Extracted data →
:::

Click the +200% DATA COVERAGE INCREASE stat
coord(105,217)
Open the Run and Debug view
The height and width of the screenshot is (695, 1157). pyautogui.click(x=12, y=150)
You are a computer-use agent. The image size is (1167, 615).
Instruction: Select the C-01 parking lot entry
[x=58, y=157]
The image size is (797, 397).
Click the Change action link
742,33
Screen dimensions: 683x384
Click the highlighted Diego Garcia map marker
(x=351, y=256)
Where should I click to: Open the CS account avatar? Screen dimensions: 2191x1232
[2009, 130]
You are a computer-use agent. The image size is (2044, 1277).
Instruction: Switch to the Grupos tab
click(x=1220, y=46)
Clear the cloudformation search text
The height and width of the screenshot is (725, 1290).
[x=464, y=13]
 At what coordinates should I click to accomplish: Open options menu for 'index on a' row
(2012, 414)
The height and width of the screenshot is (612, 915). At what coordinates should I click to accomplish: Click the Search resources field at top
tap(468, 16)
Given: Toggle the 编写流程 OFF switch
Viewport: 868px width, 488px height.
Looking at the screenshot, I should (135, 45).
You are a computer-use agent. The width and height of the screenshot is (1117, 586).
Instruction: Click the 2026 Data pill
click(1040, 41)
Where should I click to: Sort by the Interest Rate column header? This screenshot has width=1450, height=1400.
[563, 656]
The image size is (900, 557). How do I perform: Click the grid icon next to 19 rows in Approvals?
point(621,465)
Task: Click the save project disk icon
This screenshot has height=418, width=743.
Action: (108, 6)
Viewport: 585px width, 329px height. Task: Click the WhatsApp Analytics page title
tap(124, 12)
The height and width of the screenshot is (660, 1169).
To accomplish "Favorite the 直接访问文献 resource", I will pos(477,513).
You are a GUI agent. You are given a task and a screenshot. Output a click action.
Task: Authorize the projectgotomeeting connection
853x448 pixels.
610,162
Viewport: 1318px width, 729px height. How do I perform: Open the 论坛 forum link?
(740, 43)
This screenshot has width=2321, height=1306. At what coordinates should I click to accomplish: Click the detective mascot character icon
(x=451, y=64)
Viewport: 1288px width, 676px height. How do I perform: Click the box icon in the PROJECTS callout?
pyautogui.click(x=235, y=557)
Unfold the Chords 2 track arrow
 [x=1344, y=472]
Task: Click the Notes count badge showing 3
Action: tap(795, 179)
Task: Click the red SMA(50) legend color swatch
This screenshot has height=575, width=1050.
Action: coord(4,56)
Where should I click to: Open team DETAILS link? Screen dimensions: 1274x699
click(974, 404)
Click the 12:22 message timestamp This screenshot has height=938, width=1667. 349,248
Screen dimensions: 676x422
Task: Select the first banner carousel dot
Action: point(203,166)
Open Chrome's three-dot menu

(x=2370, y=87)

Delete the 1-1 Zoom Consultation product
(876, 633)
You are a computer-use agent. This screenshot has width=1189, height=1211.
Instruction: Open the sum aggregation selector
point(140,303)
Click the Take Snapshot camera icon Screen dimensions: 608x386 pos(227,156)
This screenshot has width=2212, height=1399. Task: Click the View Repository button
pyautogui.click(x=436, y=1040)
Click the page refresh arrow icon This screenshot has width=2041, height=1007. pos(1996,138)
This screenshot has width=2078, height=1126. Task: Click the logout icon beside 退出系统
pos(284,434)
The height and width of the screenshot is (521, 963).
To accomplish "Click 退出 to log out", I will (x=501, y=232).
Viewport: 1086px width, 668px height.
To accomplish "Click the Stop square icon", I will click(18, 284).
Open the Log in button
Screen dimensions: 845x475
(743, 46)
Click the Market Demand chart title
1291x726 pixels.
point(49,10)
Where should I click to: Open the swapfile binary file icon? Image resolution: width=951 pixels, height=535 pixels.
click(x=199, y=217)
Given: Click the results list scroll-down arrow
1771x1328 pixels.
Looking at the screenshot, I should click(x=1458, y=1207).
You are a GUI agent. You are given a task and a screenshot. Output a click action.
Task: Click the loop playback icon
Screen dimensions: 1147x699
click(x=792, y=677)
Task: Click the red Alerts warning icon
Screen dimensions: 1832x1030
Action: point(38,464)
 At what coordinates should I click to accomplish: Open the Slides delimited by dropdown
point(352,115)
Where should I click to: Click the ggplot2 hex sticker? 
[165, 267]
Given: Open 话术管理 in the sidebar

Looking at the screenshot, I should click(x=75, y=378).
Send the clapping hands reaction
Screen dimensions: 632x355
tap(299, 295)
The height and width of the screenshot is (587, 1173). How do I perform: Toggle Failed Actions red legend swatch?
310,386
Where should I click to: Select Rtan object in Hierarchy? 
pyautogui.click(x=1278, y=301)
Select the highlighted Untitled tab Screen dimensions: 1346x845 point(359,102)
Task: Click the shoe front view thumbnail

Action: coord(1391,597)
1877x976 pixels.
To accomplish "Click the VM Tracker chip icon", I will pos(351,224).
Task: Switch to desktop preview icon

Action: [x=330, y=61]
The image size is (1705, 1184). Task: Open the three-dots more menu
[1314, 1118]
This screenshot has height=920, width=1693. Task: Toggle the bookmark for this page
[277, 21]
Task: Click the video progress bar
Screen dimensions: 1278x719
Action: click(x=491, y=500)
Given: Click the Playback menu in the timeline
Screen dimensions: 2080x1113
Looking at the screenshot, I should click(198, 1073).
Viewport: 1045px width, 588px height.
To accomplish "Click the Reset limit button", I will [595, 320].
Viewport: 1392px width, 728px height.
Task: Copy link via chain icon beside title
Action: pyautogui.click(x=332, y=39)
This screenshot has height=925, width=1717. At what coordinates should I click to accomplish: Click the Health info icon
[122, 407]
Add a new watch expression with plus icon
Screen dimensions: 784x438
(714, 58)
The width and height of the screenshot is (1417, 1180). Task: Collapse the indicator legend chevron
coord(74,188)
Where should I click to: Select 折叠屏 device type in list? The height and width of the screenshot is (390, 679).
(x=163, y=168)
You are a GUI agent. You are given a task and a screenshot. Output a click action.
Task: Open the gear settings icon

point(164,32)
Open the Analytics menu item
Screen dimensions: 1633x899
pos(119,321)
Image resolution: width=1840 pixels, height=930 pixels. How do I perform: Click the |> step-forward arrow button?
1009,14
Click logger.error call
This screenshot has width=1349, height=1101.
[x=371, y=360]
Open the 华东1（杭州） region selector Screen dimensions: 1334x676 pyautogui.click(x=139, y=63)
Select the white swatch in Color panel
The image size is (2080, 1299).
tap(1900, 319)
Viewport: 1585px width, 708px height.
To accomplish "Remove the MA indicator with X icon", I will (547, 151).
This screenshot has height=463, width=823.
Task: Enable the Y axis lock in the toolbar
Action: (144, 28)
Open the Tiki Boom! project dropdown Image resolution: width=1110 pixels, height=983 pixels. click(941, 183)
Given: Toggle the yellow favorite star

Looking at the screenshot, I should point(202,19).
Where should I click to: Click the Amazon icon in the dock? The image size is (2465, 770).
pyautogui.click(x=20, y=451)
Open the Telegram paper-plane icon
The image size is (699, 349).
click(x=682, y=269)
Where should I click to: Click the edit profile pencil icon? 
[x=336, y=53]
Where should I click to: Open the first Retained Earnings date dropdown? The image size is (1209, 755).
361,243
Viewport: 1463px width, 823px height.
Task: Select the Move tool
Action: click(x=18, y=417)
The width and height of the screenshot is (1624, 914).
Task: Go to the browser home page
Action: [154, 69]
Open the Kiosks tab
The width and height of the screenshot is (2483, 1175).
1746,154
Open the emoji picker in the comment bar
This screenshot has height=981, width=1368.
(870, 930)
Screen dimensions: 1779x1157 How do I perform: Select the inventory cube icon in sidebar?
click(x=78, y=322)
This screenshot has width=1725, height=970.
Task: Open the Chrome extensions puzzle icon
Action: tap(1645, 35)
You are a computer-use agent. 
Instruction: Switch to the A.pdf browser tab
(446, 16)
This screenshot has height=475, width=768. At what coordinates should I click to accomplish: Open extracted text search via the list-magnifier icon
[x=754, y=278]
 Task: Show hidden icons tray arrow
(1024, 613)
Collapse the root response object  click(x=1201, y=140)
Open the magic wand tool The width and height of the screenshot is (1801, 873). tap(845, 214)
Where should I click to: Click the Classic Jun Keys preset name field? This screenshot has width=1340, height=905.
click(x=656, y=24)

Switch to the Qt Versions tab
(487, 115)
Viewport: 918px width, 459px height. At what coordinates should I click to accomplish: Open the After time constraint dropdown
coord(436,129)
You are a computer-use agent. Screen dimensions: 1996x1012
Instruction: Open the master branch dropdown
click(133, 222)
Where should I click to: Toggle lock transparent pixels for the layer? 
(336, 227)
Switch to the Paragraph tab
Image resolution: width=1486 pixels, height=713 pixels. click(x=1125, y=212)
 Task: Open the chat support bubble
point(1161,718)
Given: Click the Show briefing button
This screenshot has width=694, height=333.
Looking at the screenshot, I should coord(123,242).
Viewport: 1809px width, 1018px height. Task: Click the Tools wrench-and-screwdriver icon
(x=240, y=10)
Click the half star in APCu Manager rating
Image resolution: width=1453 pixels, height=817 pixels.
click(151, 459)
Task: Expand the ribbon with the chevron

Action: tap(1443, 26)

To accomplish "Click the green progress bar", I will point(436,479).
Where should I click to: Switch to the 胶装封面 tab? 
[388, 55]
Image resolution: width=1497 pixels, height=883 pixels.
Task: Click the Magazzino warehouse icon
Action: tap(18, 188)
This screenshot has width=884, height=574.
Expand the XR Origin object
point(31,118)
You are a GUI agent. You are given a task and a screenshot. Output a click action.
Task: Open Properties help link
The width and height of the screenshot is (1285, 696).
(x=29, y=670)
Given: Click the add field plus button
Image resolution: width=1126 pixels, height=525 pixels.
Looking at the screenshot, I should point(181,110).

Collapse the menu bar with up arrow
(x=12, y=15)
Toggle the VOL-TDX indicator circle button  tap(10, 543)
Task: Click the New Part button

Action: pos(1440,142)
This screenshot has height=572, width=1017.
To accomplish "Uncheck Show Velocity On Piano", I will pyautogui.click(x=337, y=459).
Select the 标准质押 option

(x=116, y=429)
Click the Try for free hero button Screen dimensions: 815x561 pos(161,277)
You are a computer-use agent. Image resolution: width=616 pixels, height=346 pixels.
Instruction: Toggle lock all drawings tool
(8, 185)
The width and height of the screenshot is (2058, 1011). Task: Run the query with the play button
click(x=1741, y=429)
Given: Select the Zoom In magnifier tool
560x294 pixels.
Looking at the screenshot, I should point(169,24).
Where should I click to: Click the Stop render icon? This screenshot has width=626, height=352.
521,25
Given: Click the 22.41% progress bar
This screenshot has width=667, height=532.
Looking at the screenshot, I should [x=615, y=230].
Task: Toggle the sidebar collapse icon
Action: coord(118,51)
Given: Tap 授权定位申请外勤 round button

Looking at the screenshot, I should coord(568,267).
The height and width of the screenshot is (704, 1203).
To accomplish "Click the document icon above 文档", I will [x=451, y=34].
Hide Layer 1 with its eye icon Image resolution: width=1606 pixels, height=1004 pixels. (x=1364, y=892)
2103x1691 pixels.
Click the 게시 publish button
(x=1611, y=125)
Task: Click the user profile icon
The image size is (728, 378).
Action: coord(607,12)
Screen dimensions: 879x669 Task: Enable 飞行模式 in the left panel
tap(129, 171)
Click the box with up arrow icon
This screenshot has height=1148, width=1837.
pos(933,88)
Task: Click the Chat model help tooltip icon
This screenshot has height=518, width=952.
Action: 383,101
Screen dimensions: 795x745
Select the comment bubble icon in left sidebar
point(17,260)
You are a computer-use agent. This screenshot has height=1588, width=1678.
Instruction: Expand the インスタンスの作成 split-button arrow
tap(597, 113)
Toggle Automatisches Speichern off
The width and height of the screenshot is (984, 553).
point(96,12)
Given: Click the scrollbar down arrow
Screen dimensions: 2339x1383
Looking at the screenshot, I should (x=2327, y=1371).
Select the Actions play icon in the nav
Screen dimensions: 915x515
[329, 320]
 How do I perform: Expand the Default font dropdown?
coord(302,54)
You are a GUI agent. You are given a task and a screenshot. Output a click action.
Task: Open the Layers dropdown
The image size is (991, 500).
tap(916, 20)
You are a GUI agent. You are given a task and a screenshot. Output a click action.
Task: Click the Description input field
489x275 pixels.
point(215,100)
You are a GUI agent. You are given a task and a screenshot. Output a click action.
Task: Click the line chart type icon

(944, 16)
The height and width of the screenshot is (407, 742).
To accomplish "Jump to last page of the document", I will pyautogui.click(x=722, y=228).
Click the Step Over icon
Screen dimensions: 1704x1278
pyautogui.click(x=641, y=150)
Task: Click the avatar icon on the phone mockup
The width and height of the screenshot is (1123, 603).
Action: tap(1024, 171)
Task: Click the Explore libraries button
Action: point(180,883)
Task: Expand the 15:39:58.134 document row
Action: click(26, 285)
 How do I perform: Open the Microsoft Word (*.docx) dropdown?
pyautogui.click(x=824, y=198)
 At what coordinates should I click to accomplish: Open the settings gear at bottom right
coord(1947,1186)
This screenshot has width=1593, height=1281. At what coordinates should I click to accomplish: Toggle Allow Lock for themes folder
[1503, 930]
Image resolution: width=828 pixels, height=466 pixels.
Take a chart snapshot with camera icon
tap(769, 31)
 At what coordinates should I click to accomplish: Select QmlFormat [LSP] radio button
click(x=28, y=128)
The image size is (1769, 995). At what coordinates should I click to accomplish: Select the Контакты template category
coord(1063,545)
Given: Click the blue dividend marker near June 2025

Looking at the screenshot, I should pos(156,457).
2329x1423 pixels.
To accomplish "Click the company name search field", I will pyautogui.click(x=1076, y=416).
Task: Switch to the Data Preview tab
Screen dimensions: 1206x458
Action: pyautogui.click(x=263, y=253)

:::

Assigned task → Each line in the material with "progress" in it must be reported.

Answer box →
Task: Click the video progress bar
To accomplish "Click the green progress bar", I will point(436,479).
Given: Click the 22.41% progress bar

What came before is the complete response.